Là où Children of Blood and Bone offre un système de magie quasi inexistant, La mer chantera ton nom maîtrise mieux la magie et les rituels, qui sont plus souvent expliqués, même si certains aspects, notamment liés aux pouvoirs d’Ino, restent flous. - Des personnages plus solides et nuancés
Je disais plus tôt que je ne m’étais pas attachée aux personnages de La mer chantera ton nom (peut-être parce que je suis vieille, who knows, ça reste de la YA), mais ils avaient le mérite d’avoir des personnalités distinctes. C’est ce qui a cruellement manqué dans le livre de Tomi Adeyemi, où les personnages (hormis les méchants… parce qu’ils sont méchants) étaient facilement interchangeables tellement ils étaient insipides, avec des personnalités neutres et sans saveur. - Une narration plus fluide
L’un des points forts de La mer chantera ton nom réside dans la manière dont l’autrice prend le temps de construire son univers et de détailler les scènes pour leur donner du sens par la suite. On peut penser que le démarrage est long, mais moi, ça ne me dérange pas (j’ai mangé du Tolkien, je peux survivre à tout). Elle contraste avec la narration plus précipitée de Children of Blood and Bone, où il n’y a qu’une succession d’événements pour aller d’un point A à un point B. Comme dans je ne sais plus quel épisode de South Park, qui dénonce la manière d’écrire d’aujourd’hui : « Then and then and then… (Puis et puis et puis…) », au lieu de « This happened, therefore… (Cela s’est produit, et en conséquence…) »
En conclusion, malgré mon étonnement—ou peut-être ma déception initiale—où je pensais plonger au cœur des croyances de mon pays d’origine, La mer chantera ton nom s’impose comme un roman bien plus abouti en termes de construction, de fluidité et de cohérence.

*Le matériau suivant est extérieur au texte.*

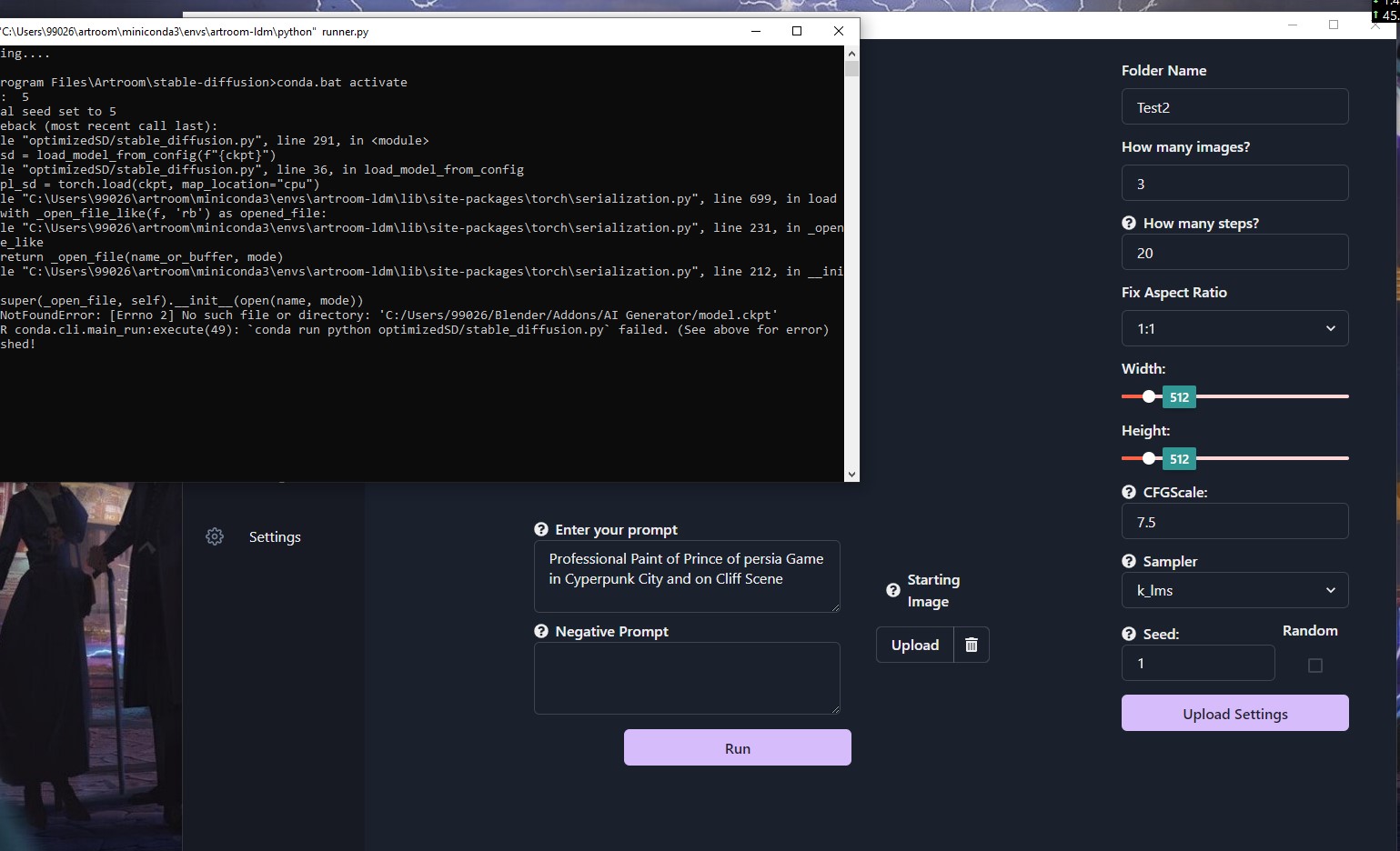The height and width of the screenshot is (851, 1400).
Task: Click the Folder Name field showing Test2
Action: 1234,106
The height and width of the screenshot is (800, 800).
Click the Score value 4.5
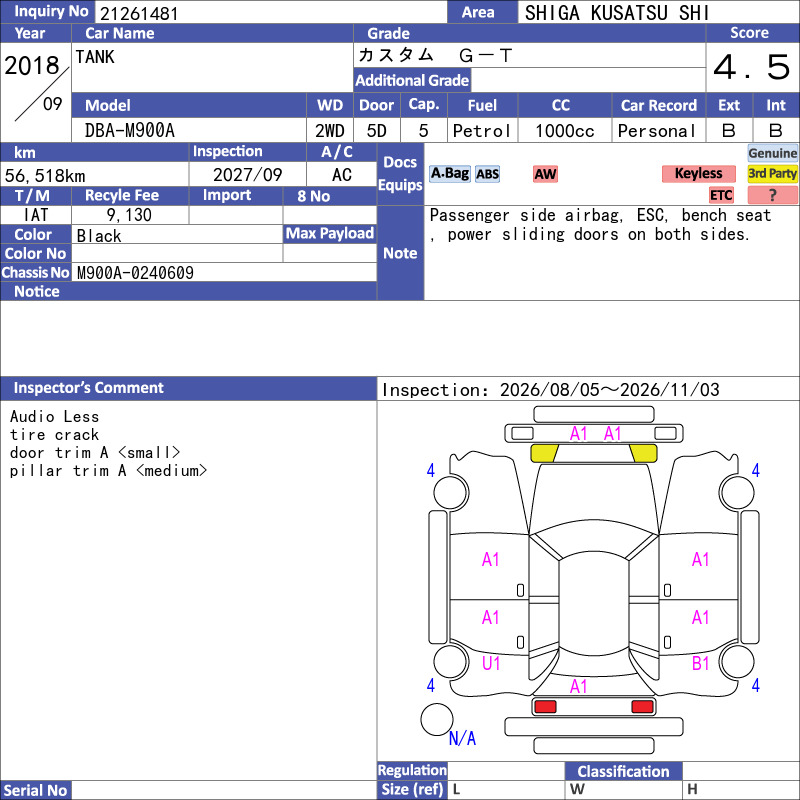(752, 67)
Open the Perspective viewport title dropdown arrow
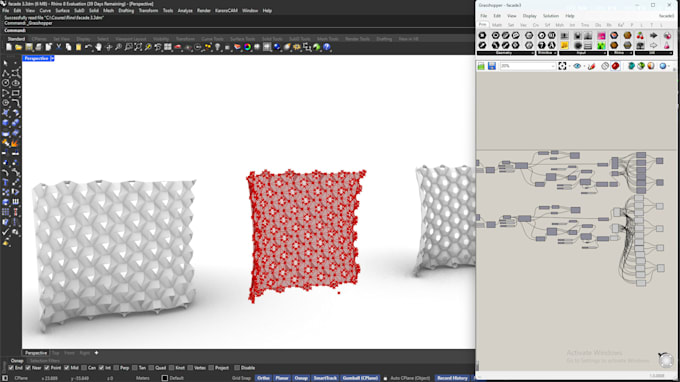The image size is (680, 382). (x=52, y=58)
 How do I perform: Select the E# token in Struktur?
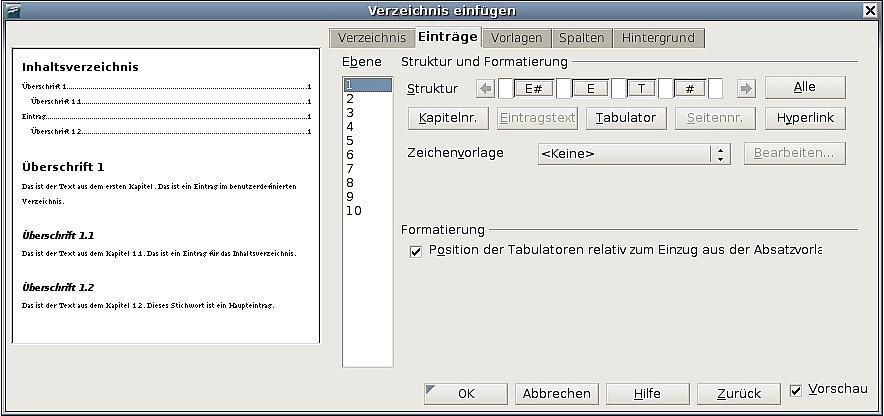[534, 89]
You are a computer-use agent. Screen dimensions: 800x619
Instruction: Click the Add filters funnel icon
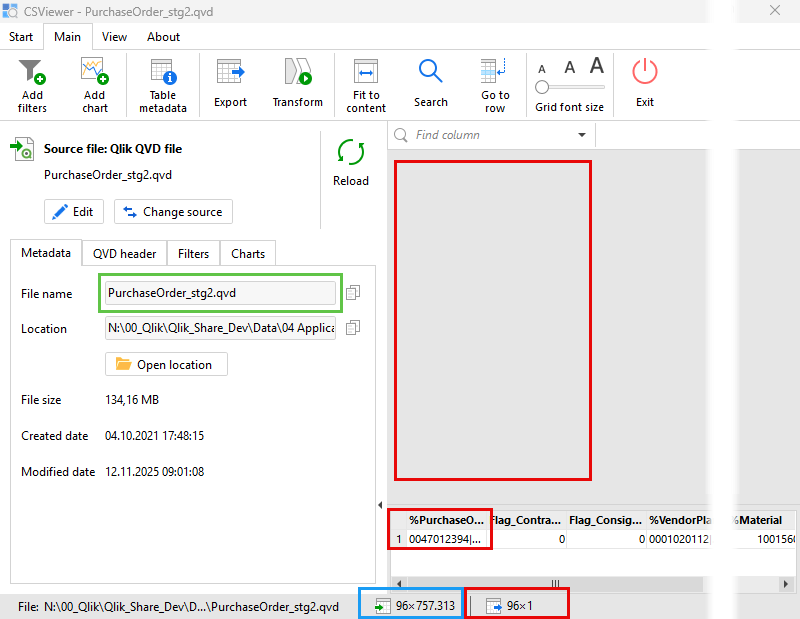(32, 74)

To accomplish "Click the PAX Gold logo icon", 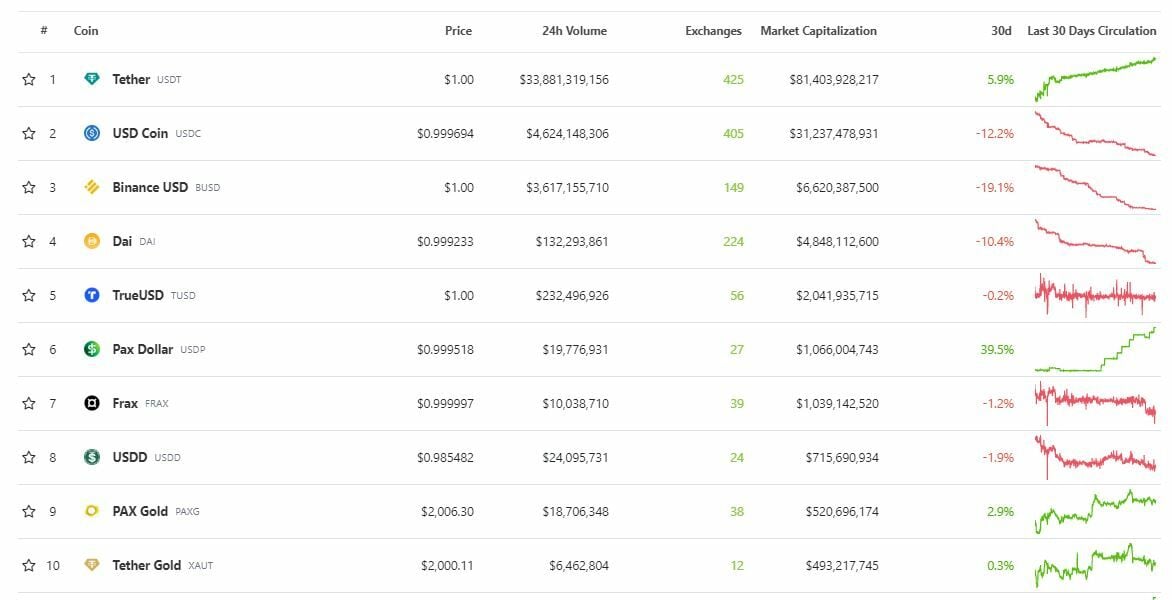I will coord(92,511).
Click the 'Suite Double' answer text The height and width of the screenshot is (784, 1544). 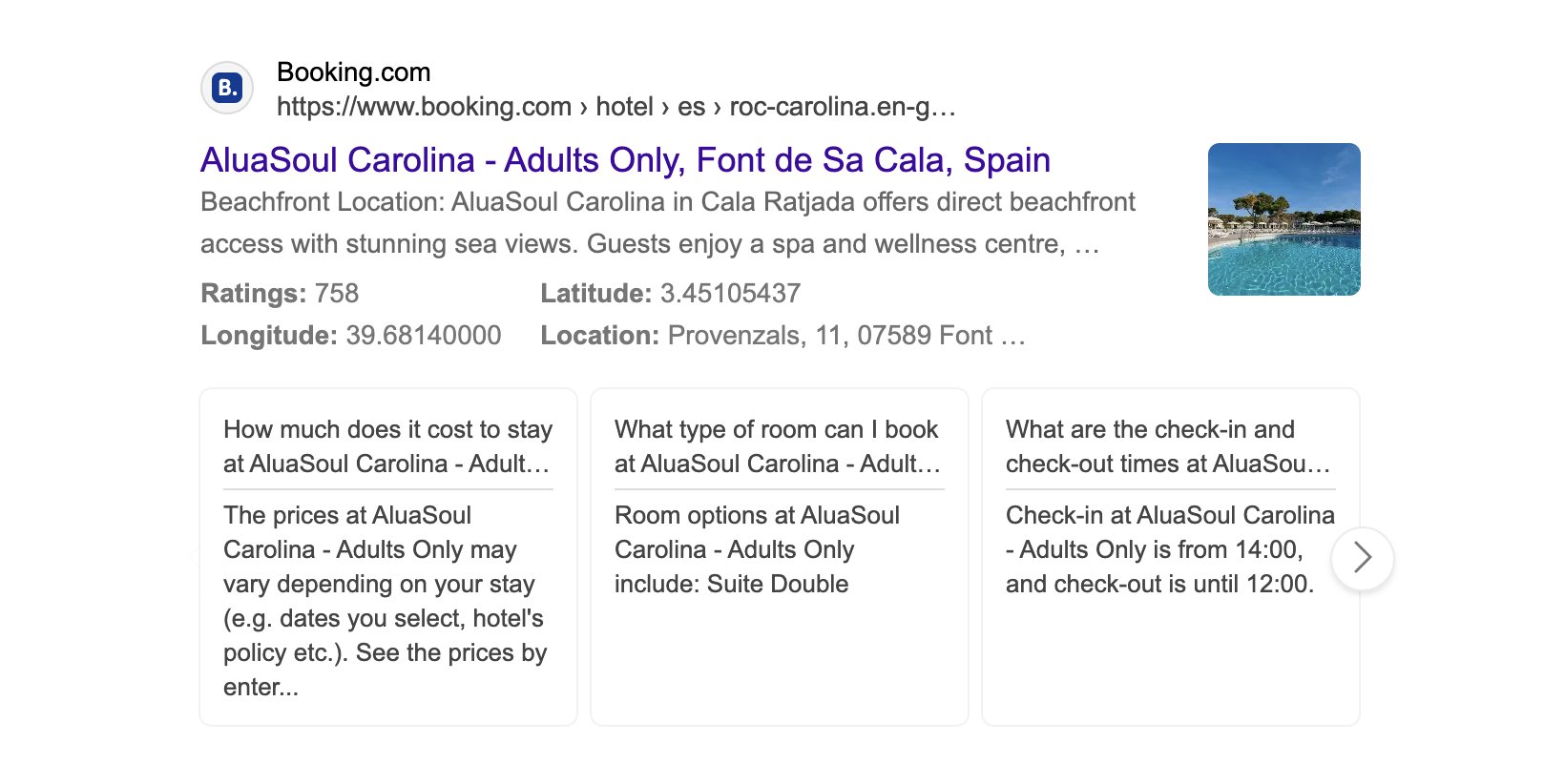coord(778,584)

Laura N’safou propose une œuvre travaillée, où chaque élément—mythologie, magie, relations entre les personnages—s’imbrique avec justesse (exit la romance, mais ça, c’est mon problème !). Son livre prouve qu’il est possible d’écrire une fantasy inspirée des cultures africaines sans tomber dans la superficialité ni se contenter d’un simple vernis exotique. Ses scènes sont si vivantes que je pouvais facilement les imaginer dans ma tête. À quand l’adaptation cinématographique ? Je rêve sûrement, mais après tout, ce serait une belle occasion de prouver que les Français savent aussi y faire. Marre des scénarios prémâchés hollywoodiens.